══ Material provided ══

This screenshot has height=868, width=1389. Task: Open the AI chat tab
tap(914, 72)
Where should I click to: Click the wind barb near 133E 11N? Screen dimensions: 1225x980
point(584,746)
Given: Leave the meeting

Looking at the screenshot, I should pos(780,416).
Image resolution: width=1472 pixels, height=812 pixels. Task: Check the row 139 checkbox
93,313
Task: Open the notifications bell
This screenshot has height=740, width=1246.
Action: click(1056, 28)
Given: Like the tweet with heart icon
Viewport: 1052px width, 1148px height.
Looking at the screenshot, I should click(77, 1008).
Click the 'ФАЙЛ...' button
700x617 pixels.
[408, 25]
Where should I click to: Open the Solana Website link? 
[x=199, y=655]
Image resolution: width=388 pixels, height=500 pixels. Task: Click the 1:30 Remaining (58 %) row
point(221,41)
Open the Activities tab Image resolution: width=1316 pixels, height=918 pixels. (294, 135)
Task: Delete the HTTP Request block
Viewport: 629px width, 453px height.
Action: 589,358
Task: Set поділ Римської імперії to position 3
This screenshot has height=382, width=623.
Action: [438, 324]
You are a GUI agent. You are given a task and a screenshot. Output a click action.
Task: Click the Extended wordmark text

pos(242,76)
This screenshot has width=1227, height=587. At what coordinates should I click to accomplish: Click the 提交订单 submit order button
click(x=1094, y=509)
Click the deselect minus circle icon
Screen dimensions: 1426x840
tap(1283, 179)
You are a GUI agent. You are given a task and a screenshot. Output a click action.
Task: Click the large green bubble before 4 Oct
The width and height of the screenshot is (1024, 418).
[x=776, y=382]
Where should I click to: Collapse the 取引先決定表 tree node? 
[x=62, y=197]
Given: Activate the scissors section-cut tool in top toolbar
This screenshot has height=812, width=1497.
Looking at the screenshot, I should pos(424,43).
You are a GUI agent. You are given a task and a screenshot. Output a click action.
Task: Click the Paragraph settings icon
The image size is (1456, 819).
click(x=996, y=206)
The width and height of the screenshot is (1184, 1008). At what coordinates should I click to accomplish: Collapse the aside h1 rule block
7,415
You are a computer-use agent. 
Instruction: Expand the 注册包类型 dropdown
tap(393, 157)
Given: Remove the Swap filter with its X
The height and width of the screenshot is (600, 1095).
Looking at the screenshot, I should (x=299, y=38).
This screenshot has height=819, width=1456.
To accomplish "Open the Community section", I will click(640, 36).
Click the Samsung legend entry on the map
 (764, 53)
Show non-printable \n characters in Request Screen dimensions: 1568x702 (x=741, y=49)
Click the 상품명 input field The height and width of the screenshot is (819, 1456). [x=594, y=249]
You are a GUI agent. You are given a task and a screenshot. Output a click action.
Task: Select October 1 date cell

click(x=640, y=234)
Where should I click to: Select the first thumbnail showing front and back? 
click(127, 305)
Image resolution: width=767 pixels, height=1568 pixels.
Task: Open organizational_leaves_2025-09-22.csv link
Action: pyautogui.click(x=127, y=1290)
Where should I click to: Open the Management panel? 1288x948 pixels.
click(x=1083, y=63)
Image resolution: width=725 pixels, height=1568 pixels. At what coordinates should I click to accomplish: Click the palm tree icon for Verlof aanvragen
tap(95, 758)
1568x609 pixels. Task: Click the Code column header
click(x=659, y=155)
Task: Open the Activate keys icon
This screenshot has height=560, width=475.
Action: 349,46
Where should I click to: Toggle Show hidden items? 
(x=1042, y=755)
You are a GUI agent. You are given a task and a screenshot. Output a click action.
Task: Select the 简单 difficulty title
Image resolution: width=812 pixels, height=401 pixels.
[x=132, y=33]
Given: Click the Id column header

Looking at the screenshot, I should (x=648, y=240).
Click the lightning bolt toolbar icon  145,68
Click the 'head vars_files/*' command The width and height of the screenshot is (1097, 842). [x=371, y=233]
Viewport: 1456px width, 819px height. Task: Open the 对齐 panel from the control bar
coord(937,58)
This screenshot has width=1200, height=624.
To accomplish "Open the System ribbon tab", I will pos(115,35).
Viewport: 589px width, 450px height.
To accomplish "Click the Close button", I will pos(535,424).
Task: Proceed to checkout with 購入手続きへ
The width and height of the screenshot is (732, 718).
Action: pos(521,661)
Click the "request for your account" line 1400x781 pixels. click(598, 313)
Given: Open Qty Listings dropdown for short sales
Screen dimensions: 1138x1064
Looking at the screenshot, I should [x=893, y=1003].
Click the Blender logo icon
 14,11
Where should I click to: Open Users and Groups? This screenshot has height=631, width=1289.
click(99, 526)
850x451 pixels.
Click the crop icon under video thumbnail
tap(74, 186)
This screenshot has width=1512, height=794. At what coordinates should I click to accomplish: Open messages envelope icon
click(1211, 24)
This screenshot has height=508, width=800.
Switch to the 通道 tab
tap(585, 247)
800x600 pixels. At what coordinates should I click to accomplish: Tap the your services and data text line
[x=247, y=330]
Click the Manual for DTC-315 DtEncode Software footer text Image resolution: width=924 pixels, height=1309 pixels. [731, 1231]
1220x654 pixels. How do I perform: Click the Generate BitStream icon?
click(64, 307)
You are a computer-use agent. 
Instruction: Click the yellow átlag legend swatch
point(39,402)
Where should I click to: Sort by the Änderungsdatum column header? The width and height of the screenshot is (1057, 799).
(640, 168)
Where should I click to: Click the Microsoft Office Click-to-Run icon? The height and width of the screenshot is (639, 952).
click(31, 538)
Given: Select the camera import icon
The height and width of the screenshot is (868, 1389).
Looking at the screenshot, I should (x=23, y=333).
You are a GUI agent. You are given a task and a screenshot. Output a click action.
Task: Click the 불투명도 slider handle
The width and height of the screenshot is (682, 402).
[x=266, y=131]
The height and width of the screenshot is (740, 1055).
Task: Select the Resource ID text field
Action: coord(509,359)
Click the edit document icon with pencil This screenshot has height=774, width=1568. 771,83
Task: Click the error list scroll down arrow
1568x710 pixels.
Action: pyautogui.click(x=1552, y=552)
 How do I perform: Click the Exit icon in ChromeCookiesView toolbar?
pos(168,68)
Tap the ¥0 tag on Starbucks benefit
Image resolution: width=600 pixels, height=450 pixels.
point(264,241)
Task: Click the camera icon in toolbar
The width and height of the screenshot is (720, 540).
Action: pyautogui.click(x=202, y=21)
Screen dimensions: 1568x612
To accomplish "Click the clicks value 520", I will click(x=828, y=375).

═══

Required task: Reproduce the rows above verbatim, from the first row through the line holding "Looking at the screenshot, I should pos(780,416).", with both ends included.

Task output:
This screenshot has height=868, width=1389. Task: Open the AI chat tab
tap(914, 72)
Where should I click to: Click the wind barb near 133E 11N? Screen dimensions: 1225x980
point(584,746)
Given: Leave the meeting

Looking at the screenshot, I should pos(780,416).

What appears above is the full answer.